With the multiplication of loaves and fishes, the only miracle, apart from Jesus' resurrection which is recorded in all four Gospels, Jesus fed a multitude of men, besides women and children. This is a sign that the consumption of food is not a requirement to be neglected, even if we know very well what Jesus meant through that gesture.

Unfortunately, even today there are people who experience this drama.  The problem of hunger, despite technological advances, remains unresolved and apparently impossible to solve, since it does not arise from a lack of food production, but from an unequal distribution of the food.

We are thus faced with a paradoxical situation: people who waste for excessive production and people who have a high mortality rate for malnutrition or poor nutrition  Much has been done in the past years and perhaps too much was wrong. So much food was collected for the needy and then it got wasted, destined to deterioration.

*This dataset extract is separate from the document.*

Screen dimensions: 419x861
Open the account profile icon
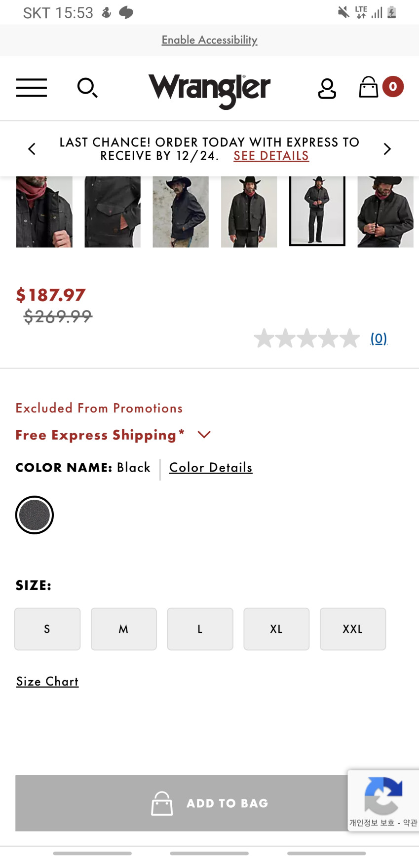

When God created man, He had already provided for his food: everything was available to him so that he could use it "  Behold I have given you every plant yielding seed that is on the face of all the earth, and every tree with seed in its fruit. You shall have them for food" (Gen1:29). After the original sin man also knew the suffering of hunger.

In the desert, the Jewish people was miraculously sustained by God who daily provided him the manna. Jesus, Man Himself was tried by hunger " He ate nothing during those days. And when they were ended, he was hungry " (Lk 4,2).

Feeding the hungry, supplying food to those who are unable to fend for themselves is not only a material gesture, but first and foremost it is an act of love.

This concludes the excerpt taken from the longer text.